§ **Provided passage**
===

# Who's Going to the Big E Train show



## Dick413 (Jan 7, 2008)

Jan 25 and 26th sent for my tickets 2 day ago.
Dick


----------



## josephunh (Mar 27, 2013)

I am going.


----------



## Ltotis (Jan 3, 2008)

The Mohegan & Pequot G scale layout manned was at the show as a G scale layout from Maine. The two G gauge layouts were numbers 1 and 2 in the show. Saw a lot of my friends from NY, NJ, PA, VT, NH, MA including Cape Cod, CT and RI. For people who don't there is much G scale there would be mistaken especially this year. Trainz brought a truck full of G gauge and other scales. They could bring the G gauge out of the truck quick enough and they were sorry they didn't bring more. Jamie's Collectibles was selling mainly LGB and sold a lot of there sound engines. There were other vendors with G that sold as well. I went to one that had an LGB car with two volswagen's on it kind of hidden away and that was gone. MNP which makes Track Cleaning cars had a great show.

===

A run of items:
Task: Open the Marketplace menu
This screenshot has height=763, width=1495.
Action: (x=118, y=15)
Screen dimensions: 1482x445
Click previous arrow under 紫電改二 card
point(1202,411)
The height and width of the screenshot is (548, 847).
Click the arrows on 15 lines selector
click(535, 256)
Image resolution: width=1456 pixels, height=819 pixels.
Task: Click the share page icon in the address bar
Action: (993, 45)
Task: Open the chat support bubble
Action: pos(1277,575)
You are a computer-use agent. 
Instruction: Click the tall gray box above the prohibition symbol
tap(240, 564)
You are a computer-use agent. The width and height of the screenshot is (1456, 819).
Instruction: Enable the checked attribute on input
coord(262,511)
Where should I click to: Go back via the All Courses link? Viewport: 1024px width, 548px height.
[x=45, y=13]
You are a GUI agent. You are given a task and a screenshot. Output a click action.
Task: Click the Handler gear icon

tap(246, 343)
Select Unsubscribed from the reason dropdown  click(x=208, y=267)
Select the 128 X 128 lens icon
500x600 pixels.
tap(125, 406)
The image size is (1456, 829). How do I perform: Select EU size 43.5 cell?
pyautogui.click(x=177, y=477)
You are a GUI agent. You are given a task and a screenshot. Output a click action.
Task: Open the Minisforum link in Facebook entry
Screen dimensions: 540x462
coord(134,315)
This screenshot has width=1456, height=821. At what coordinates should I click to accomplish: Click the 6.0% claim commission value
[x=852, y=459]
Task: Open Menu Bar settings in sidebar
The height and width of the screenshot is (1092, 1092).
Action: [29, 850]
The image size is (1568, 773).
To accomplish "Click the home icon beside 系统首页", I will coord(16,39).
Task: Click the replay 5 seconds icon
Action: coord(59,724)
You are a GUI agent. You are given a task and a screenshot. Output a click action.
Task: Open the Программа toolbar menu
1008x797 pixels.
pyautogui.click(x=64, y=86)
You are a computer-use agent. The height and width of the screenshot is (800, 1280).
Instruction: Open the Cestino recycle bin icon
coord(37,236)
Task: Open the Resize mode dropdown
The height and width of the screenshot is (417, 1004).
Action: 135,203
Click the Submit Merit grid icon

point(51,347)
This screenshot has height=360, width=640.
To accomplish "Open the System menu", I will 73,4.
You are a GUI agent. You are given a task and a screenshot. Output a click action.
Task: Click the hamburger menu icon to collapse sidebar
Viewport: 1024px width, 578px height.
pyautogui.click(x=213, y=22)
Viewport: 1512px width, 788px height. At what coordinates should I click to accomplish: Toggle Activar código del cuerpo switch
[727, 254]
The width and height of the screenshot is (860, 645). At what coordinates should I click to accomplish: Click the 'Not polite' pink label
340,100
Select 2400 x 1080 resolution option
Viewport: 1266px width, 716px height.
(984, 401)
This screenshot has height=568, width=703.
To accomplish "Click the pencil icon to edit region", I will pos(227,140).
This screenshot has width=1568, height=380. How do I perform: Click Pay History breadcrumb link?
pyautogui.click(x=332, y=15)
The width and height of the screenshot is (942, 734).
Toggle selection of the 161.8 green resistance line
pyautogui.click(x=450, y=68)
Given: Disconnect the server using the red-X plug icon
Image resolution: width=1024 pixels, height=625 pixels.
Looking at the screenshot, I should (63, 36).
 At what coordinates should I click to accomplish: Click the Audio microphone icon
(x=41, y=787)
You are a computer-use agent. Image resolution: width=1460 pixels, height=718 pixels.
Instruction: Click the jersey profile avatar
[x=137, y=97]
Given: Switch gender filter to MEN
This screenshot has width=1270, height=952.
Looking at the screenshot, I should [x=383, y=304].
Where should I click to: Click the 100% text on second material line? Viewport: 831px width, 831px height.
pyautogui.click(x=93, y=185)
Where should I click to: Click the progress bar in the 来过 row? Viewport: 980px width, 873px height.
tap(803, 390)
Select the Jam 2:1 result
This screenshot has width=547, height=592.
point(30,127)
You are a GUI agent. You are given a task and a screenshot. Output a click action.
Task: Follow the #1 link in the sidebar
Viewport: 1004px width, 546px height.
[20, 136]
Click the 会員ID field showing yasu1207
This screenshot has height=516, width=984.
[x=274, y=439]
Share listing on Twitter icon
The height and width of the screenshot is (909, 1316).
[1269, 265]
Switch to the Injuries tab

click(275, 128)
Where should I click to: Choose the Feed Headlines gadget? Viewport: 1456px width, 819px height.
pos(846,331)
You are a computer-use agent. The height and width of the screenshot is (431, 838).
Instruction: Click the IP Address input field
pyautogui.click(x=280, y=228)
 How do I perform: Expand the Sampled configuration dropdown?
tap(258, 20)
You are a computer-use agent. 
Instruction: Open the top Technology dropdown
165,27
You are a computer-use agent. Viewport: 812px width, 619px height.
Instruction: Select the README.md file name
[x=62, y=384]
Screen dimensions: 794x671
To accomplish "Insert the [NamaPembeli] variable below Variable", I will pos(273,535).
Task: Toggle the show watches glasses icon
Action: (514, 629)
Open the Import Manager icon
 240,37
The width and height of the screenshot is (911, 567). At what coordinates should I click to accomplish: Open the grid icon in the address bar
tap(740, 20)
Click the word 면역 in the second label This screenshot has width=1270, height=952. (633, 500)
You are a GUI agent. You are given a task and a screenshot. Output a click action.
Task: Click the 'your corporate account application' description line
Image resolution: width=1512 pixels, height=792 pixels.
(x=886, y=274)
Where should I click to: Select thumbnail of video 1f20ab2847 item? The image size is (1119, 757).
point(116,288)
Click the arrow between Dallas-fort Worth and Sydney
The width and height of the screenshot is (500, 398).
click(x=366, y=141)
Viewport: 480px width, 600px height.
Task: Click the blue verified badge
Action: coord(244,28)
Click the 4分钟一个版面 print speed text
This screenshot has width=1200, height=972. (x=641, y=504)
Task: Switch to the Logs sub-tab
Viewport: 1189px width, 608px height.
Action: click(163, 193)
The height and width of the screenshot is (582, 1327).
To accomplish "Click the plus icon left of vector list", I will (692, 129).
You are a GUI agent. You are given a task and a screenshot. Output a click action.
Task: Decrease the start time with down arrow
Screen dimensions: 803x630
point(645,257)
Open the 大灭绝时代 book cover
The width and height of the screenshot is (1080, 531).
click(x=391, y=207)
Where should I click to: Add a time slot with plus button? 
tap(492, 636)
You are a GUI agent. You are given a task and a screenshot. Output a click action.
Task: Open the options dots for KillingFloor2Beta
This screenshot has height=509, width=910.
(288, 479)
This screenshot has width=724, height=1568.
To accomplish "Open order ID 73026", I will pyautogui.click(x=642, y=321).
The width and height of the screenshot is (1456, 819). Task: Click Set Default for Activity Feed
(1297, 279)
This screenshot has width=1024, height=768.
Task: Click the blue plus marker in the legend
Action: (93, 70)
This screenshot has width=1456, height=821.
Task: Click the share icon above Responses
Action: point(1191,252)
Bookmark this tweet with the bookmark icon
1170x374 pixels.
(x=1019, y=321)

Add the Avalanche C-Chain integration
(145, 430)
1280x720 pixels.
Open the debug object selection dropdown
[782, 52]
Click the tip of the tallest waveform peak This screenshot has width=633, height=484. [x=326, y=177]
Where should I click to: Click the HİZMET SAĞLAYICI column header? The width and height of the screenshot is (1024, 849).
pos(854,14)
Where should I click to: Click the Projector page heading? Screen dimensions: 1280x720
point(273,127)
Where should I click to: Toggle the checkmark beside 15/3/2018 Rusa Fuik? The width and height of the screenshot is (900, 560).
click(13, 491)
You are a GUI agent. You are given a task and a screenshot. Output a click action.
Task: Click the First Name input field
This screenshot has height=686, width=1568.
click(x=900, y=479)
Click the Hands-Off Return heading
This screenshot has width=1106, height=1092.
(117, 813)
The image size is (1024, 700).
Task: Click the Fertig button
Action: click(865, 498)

===

§ **Exercise details**
Carry on the Big E Train show forum thread, picking up right after its final sentence.

§ **Expected answer**
I purchased some 1:20.3 items from Don Sweet and Warrior Run Lococmotive works. I know the Pennsy fan must be sick. I did take some pictures of the Bachmann Toby and I kind of liked it. There was a get together of G scalers at the M&P Gscale layout. Need to xfer the pictures and download them where they can be accessible. 
It was a fun and GREAT show. 
LAO


----------



## Ltotis (Jan 3, 2008)

The Mohegan & Pequot G scale layout manned was at the show as a G scale layout from Maine. The two G gauge layouts were numbers 1 and 2 in the show. Saw a lot of my friends from NY, NJ, PA, VT, NH, MA including Cape Cod, CT and RI. For people who don't there is much G scale there would be mistaken especially this year. Trainz brought a truck full of G gauge and other scales. They could bring the G gauge out of the truck quick enough and they were sorry they didn't bring more. Jamie's Collectibles was selling mainly LGB and sold a lot of there sound engines. There were other vendors with G that sold as well. I went to one that had an LGB car with two volswagen's on it kind of hidden away and that was gone. MNP which makes Track Cleaning cars had a great show.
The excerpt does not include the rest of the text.